Si celebra oggi negli Stati Uniti, in Canada e in molti Paesi europei tra cui l'Italia, la 9ª Giornata della protezione dei dati personali. Lo scopo dell'iniziativa, nata nel 2007, è quello di sensibilizzare i cittadini sui diritti legati alla tutela della riservatezza, della dignità della persona e delle libertà fondamentali, incoraggiando il rispetto delle leggi e regolamenti internazionali.

Ma come difendere i diritti delle persone nella nuova dimensione dell'Infosfera, un habitat popolato di dati, informazioni, esperienze condivise, nuovi strumenti di conoscenza? Quali scenari sociali ed economici determina l'Internet delle cose, cioè il mondo degli oggetti connessi? Quali sfide pone alla protezione dei dati personali il crescente sviluppo delle tecnologie indossabili, dagli orologi intelligenti ai nuovi visori a realtà aumentata.

Di questi temi cruciali si discute oggi al convegno "Il pianeta connesso. La nuova dimensione della privacy", organizzato dal Garante per la privacy.
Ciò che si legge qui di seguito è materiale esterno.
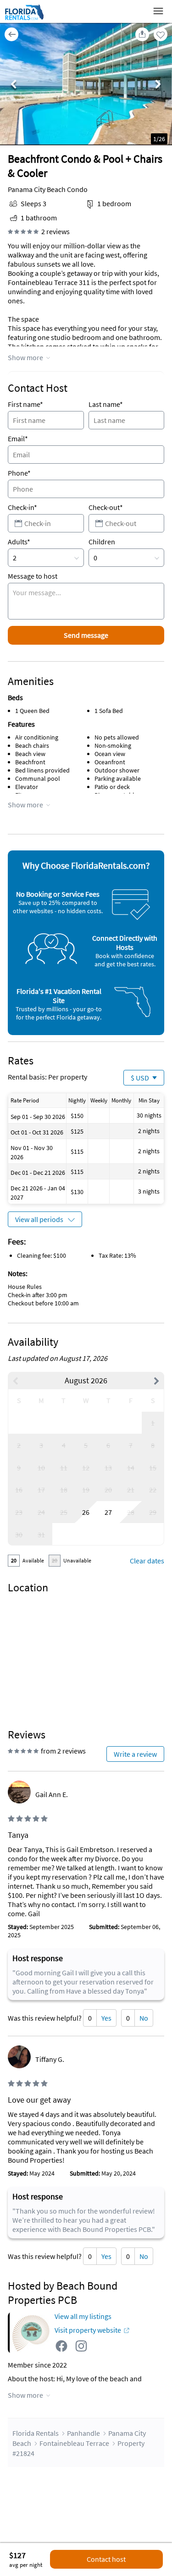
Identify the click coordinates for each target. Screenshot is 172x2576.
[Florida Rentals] (24, 20)
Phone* (19, 472)
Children (102, 541)
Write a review (135, 1754)
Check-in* (22, 507)
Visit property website (88, 2330)
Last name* (106, 404)
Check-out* (106, 507)
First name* (25, 404)
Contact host (106, 2559)
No (143, 2017)
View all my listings (83, 2316)
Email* (18, 438)
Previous (13, 85)
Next (158, 85)
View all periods (39, 1219)
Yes (106, 2017)
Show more (25, 357)
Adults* (19, 541)
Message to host (32, 576)
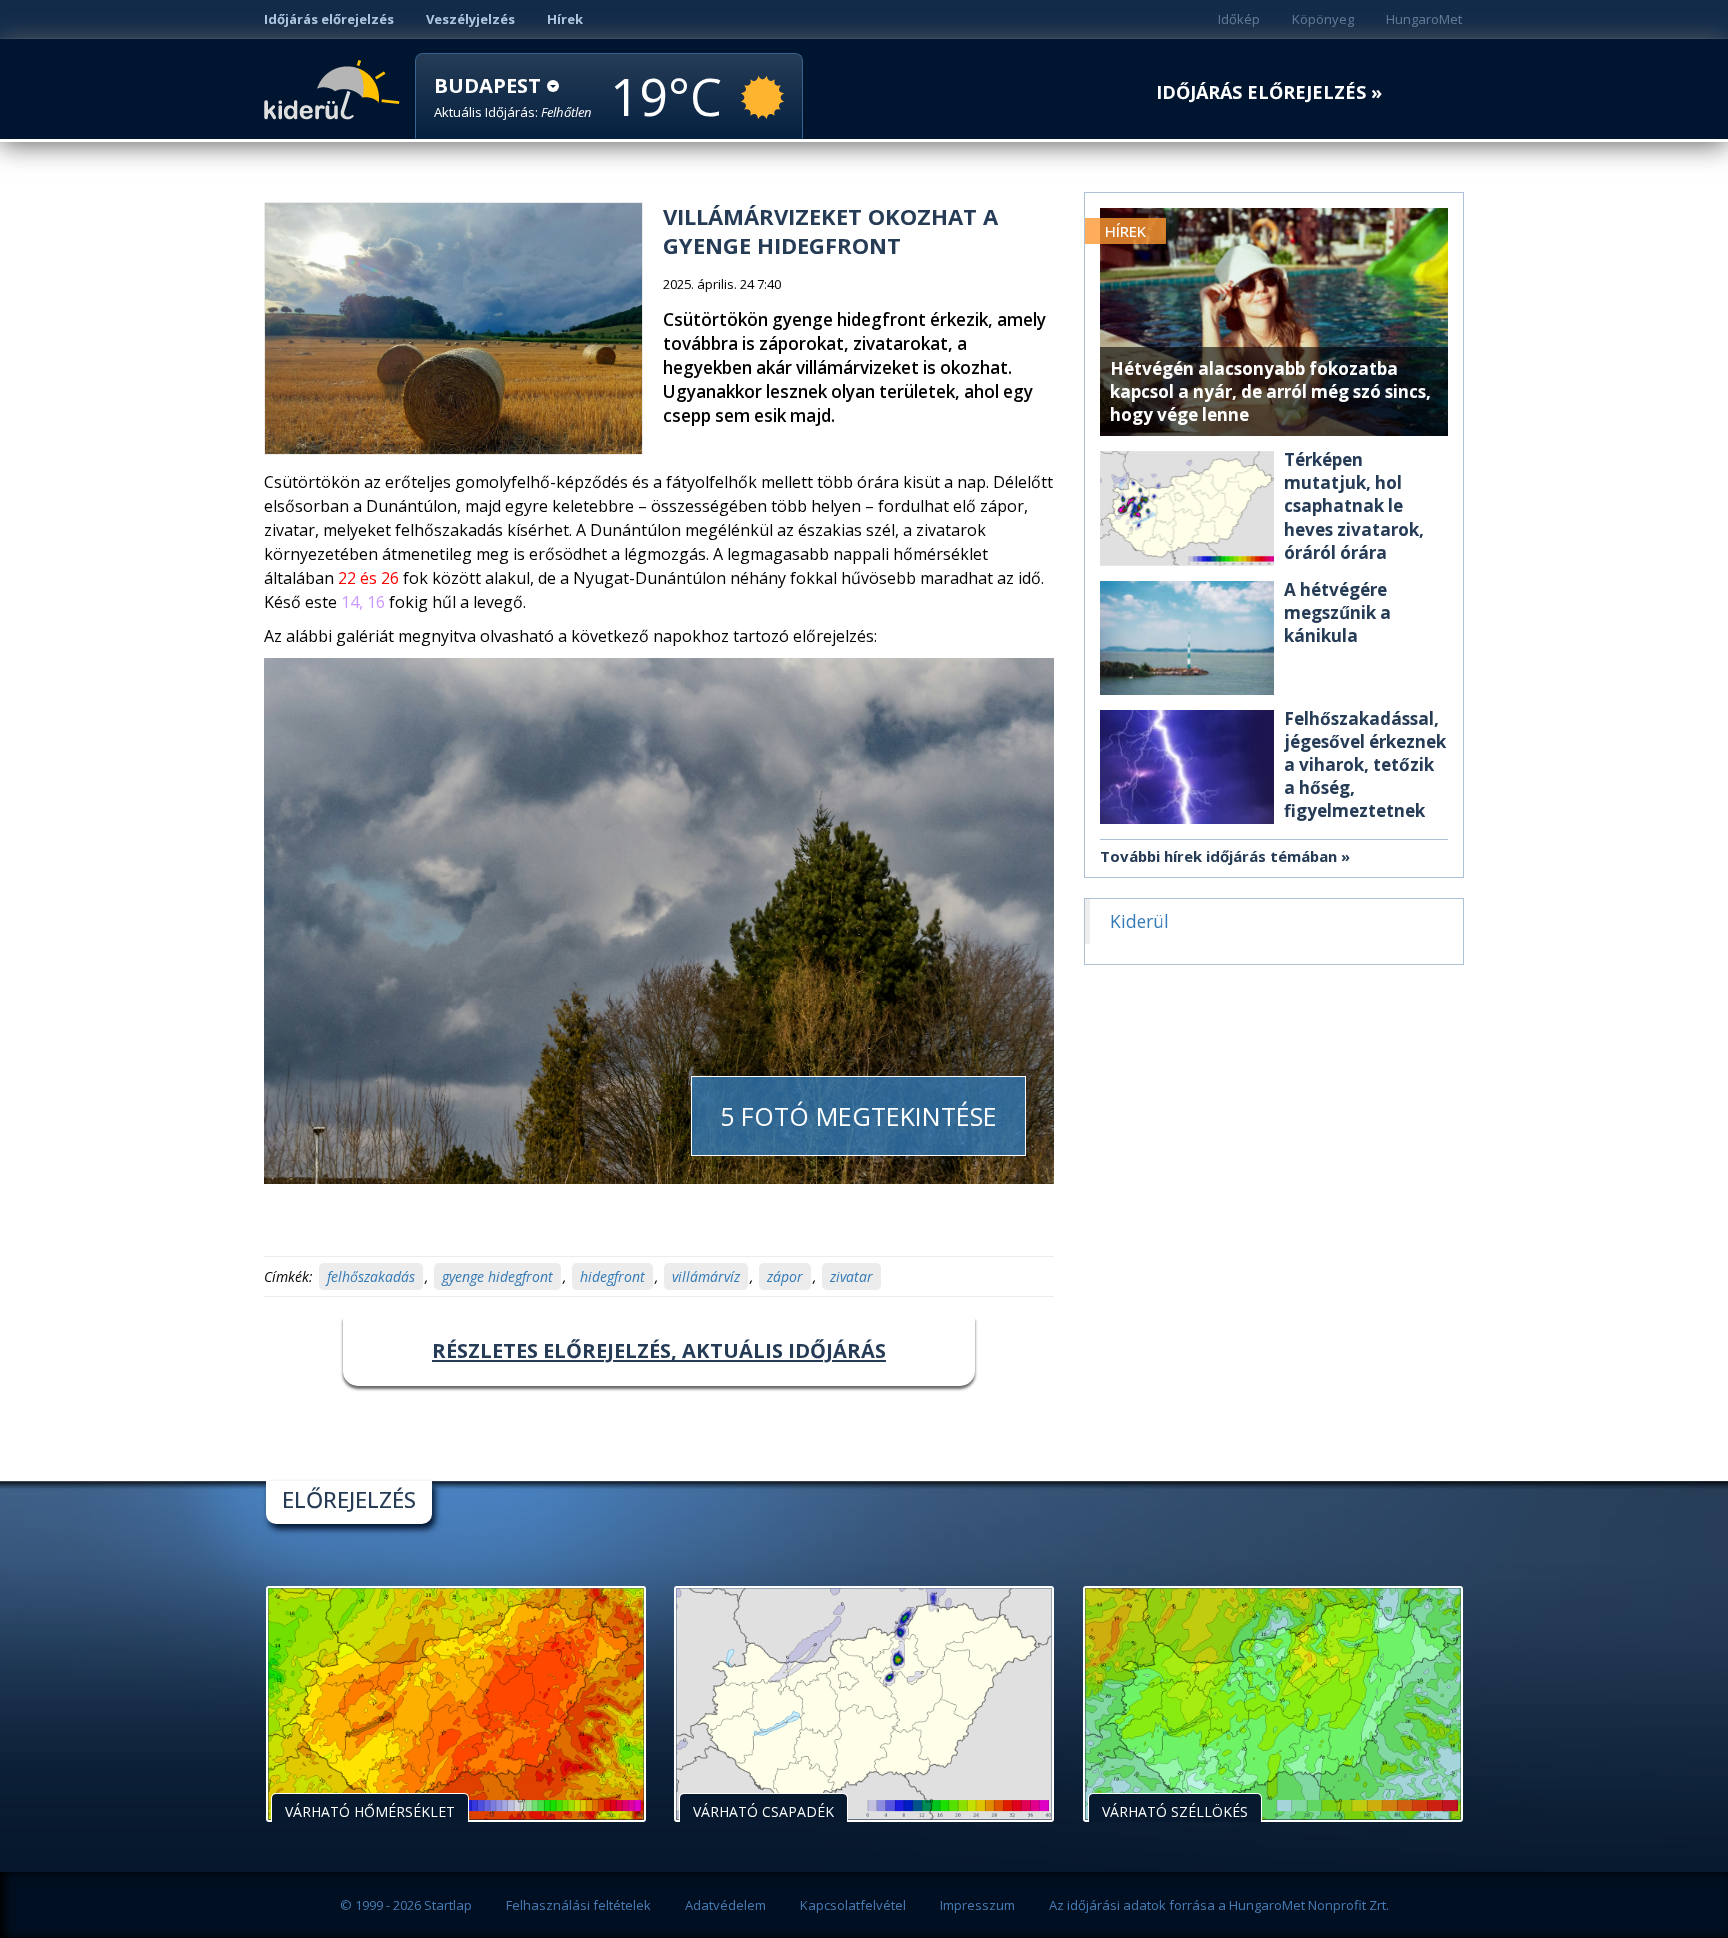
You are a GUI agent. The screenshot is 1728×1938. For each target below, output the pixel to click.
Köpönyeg (1323, 19)
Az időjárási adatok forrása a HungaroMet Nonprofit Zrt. (1219, 1905)
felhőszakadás (371, 1276)
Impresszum (977, 1905)
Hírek (565, 19)
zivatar (851, 1276)
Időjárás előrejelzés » (1269, 92)
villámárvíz (706, 1276)
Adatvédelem (725, 1905)
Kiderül (335, 88)
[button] (513, 97)
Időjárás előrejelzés (329, 19)
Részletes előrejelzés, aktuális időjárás (659, 1350)
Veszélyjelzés (470, 19)
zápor (785, 1276)
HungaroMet (1424, 19)
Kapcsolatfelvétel (853, 1905)
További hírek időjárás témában (1218, 856)
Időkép (1239, 19)
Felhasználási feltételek (578, 1905)
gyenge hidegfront (497, 1276)
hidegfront (612, 1276)
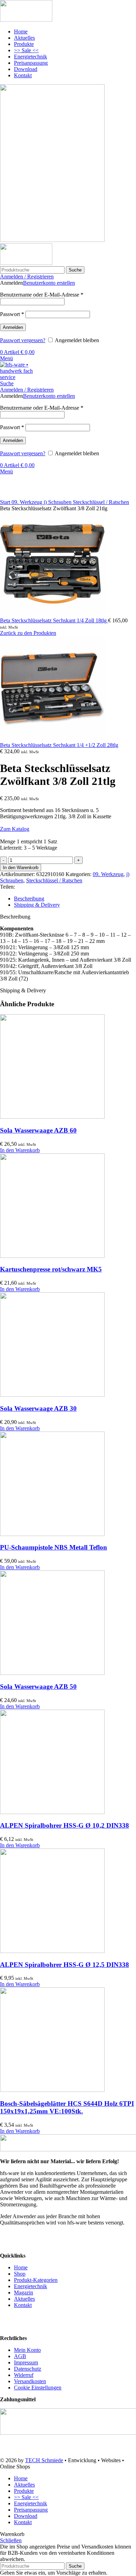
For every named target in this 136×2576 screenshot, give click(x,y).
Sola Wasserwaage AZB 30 (38, 1408)
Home (21, 2267)
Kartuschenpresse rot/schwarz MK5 (51, 1269)
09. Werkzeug (28, 502)
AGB (20, 2356)
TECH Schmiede (44, 2460)
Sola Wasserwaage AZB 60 (38, 1130)
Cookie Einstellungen (37, 2387)
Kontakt (23, 2305)
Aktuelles (24, 2299)
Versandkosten (30, 2381)
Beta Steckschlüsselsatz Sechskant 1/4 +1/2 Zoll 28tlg (59, 745)
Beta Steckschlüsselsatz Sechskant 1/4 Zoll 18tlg (54, 620)
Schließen (11, 2540)
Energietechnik (30, 2286)
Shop (19, 2274)
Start (6, 502)
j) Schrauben (58, 502)
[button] (20, 1150)
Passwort (12, 314)
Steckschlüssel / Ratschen (101, 502)
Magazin (23, 2292)
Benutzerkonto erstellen (49, 283)
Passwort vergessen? (22, 340)
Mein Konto (27, 2350)
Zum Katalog (14, 829)
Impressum (26, 2362)
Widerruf (23, 2375)
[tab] (75, 899)
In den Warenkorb (20, 867)
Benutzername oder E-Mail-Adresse (41, 295)
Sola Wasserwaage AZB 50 (38, 1686)
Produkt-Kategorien (36, 2280)
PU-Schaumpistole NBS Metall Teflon (53, 1547)
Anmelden (13, 327)
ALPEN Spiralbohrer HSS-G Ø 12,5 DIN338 (64, 1964)
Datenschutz (27, 2369)
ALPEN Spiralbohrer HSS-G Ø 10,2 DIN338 (64, 1825)
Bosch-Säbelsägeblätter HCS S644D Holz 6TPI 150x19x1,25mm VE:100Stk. (67, 2107)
Il convegno si svolge, dalle ore 9,30, presso l'Aula del Palazzo dei Gruppi Parlamentari, in via di Campo Marzio, 78 – Roma.

I relatori, oltre ai componenti dell'Autorità garante per la privacy (Augusta Iannini, Giovanna Bianchi Clerici, Licia Califano), sono: Juan Carlos De Martin (Politecnico di Torino); Antonio Spadaro ("Civiltà Cattolica"); Luca De Biase ("Il Sole 24 Ore"); Roberto Baldoni (Università di Roma "La Sapienza"); Massimo Russo ("Wired Italia"); Lella Mazzoli (Università di Urbino "Carlo Bo"); Giovanni Boccia Artieri (Università di Urbino "Carlo Bo"); Andrea Granelli ("Kanso"); Federico Maggi (Politecnico di Milano).

Apre i lavori Antonello Soro, presidente dell'Autorità Garante, e conclude da Marina Sereni, vice presidente della Camera dei Deputati. Al convegno sono presenti gli studenti di due licei romani.